> **Work to be completed**:
Which lines run from the one containing "Publicity (836, 262)" to the end of the records? Write them out exactly, both ends included, and nothing else.

=== Data section ===

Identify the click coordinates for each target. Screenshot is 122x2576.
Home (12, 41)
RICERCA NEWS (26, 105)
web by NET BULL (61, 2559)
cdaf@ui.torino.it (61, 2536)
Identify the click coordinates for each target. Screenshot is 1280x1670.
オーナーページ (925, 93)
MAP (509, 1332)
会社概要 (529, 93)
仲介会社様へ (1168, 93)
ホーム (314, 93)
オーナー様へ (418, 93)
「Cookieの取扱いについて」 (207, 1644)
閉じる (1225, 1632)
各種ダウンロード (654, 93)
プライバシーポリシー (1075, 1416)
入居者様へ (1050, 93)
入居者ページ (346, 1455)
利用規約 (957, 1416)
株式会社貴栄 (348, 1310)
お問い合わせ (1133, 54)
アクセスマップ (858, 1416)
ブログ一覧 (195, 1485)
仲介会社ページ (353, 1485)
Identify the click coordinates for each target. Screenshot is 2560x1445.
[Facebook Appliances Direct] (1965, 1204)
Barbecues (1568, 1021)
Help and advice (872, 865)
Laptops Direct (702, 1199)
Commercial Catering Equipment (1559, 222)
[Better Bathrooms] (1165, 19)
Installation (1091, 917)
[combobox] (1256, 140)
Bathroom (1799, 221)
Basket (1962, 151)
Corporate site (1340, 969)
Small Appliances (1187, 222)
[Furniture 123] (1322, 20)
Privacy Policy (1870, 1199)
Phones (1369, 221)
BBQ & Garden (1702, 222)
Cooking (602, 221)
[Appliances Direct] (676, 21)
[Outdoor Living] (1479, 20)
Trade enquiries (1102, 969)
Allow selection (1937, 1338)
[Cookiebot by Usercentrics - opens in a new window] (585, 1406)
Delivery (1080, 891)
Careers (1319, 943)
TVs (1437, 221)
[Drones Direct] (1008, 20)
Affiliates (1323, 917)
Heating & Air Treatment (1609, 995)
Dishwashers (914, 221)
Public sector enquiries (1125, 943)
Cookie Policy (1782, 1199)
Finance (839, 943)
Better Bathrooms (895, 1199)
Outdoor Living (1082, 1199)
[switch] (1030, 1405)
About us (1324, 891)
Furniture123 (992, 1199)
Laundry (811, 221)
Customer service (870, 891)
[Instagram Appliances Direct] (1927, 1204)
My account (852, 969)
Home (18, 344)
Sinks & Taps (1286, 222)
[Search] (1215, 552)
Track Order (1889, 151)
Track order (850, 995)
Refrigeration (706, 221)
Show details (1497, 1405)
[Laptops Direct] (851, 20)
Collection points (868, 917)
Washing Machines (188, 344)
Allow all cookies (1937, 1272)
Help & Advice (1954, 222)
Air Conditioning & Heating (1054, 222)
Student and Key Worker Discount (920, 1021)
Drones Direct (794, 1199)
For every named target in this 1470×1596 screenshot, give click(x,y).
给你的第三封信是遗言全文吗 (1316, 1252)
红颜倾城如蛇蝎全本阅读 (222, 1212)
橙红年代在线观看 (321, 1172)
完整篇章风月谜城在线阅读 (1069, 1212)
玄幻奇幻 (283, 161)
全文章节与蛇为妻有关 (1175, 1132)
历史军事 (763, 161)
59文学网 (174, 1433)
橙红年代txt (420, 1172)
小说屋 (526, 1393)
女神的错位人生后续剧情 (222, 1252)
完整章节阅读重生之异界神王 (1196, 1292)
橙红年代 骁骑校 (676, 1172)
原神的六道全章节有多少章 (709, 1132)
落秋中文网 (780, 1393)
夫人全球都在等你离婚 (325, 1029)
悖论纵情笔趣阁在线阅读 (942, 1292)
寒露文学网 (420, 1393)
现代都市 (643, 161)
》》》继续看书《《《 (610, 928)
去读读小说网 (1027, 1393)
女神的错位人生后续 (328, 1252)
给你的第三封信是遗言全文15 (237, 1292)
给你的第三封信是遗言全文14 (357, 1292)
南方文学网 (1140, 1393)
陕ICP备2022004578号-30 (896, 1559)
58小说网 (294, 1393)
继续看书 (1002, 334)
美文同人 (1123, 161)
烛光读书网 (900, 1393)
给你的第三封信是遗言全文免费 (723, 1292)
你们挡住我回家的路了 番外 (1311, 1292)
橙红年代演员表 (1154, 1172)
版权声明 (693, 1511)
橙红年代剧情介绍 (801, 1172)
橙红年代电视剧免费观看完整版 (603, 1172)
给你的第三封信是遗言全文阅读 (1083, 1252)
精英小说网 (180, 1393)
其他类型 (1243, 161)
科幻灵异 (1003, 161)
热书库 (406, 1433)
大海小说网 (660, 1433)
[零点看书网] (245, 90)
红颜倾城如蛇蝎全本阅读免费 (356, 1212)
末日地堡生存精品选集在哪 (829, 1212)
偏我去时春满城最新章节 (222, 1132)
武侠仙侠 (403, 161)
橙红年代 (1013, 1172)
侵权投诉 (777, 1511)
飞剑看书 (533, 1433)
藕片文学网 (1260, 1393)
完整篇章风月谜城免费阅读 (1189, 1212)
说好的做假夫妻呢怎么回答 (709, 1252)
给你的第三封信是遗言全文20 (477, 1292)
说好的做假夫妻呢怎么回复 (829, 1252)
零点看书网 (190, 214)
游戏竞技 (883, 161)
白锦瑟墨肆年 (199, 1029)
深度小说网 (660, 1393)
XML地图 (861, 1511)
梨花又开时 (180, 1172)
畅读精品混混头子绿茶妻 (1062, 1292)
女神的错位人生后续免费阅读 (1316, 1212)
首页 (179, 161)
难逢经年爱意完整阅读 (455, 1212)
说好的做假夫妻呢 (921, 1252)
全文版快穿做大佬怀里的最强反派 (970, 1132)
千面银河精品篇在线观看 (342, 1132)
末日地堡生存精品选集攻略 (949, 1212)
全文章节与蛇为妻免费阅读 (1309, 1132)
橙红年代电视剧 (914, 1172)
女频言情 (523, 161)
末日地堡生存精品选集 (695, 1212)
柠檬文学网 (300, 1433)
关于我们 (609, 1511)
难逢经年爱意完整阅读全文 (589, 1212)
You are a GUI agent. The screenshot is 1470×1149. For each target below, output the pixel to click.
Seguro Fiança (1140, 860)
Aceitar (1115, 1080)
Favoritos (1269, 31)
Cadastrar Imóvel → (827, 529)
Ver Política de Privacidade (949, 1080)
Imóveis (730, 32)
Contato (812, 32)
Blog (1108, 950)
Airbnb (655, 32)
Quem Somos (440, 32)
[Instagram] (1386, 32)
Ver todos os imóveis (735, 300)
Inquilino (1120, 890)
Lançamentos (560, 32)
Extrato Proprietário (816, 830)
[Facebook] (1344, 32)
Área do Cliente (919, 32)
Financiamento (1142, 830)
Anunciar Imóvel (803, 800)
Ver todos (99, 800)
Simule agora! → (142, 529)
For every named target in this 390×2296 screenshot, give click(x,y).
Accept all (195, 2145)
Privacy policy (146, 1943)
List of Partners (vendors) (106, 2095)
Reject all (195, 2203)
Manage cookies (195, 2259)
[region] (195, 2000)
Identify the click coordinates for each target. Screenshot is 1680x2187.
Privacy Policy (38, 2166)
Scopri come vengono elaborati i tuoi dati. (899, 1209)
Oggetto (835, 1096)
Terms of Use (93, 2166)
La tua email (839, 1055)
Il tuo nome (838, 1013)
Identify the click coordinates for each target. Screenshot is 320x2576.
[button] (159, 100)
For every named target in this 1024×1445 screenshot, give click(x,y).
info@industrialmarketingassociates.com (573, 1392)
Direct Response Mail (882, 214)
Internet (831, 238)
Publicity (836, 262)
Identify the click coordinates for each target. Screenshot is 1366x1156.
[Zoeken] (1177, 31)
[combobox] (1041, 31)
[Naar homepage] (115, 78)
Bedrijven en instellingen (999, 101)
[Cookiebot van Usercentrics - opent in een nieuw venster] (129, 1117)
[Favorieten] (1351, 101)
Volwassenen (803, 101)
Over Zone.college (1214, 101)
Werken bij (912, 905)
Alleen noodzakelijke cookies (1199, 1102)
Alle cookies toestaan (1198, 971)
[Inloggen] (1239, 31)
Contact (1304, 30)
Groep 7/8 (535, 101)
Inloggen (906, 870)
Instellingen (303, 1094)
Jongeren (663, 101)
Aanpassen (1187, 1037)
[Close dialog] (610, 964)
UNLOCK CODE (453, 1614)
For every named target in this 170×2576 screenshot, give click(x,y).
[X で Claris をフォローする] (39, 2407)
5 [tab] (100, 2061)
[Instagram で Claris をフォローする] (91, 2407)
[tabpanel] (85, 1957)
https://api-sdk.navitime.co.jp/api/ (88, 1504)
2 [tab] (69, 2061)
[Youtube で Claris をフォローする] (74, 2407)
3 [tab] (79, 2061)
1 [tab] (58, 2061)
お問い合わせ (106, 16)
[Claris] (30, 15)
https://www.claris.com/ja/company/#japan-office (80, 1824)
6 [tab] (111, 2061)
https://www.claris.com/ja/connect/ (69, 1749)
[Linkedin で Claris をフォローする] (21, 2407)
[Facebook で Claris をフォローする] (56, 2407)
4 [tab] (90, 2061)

===

> **Result of the exercise**:
Publicity (836, 262)
Identify the click coordinates for each target. Screenshot is 1366x1156.
[Zoeken] (1177, 31)
[combobox] (1041, 31)
[Naar homepage] (115, 78)
Bedrijven en instellingen (999, 101)
[Cookiebot van Usercentrics - opent in een nieuw venster] (129, 1117)
[Favorieten] (1351, 101)
Volwassenen (803, 101)
Over Zone.college (1214, 101)
Werken bij (912, 905)
Alleen noodzakelijke cookies (1199, 1102)
Alle cookies toestaan (1198, 971)
[Inloggen] (1239, 31)
Contact (1304, 30)
Groep 7/8 (535, 101)
Inloggen (906, 870)
Instellingen (303, 1094)
Jongeren (663, 101)
Aanpassen (1187, 1037)
[Close dialog] (610, 964)
UNLOCK CODE (453, 1614)
For every named target in this 170×2576 screenshot, give click(x,y).
[X で Claris をフォローする] (39, 2407)
5 [tab] (100, 2061)
[Instagram で Claris をフォローする] (91, 2407)
[tabpanel] (85, 1957)
https://api-sdk.navitime.co.jp/api/ (88, 1504)
2 [tab] (69, 2061)
[Youtube で Claris をフォローする] (74, 2407)
3 [tab] (79, 2061)
1 [tab] (58, 2061)
お問い合わせ (106, 16)
[Claris] (30, 15)
https://www.claris.com/ja/company/#japan-office (80, 1824)
6 [tab] (111, 2061)
https://www.claris.com/ja/connect/ (69, 1749)
[Linkedin で Claris をフォローする] (21, 2407)
[Facebook で Claris をフォローする] (56, 2407)
4 [tab] (90, 2061)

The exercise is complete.